ECLI:NL:RBROT:2023:7276
Rechtbank Rotterdam
- Eerste aanleg - meervoudig
- Rechtspraak.nl
Vrijspraak van medeplegen en medeplichtigheid aan mensenhandel in Rotterdam
Op 25 mei 2023 heeft de Rechtbank Rotterdam uitspraak gedaan in de strafzaak tegen een verdachte, geboren in 1967, die werd beschuldigd van medeplegen en medeplichtigheid aan mensenhandel. De zaak werd behandeld in een meervoudige kamer voor strafzaken, waarbij de rechtbank op basis van het onderzoek op de terechtzittingen van 23 augustus 2022, 15 december 2022 en 11 mei 2023 tot haar oordeel kwam. De officier van justitie, mr. T.J. Lindhout, had integrale vrijspraak gevorderd, en de rechtbank heeft deze eis gevolgd. De rechtbank oordeelde dat zowel het primair als het subsidiair ten laste gelegde niet wettig en overtuigend bewezen kon worden verklaard. De verdachte werd dan ook integraal vrijgesproken van de tenlastegelegde feiten.

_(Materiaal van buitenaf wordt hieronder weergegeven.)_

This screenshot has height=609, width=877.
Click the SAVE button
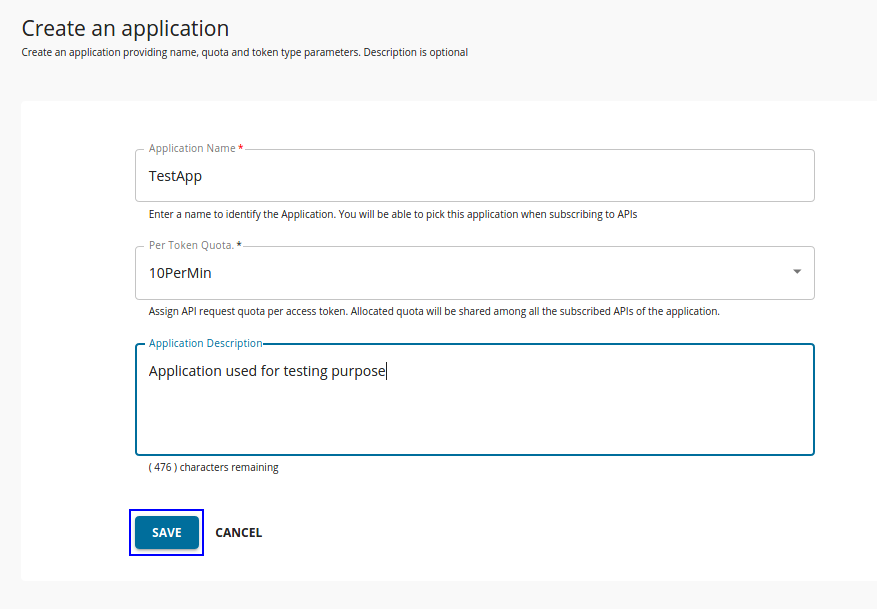click(166, 532)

De tenlastelegging betrof onder andere het werven, vervoeren en huisvesten van een slachtoffer met het oogmerk van seksuele uitbuiting. De rechtbank concludeerde dat er onvoldoende bewijs was om de verdachte schuldig te verklaren aan de tenlastegelegde feiten. De beslissing van de rechtbank werd genomen in tegenwoordigheid van de griffier, mr. J.A.M. van der Vleuten, en werd openbaar uitgesproken op de datum van de uitspraak. De jongste rechter en de griffier waren niet in staat om het vonnis mede te ondertekenen, wat gebruikelijk is in dergelijke zaken.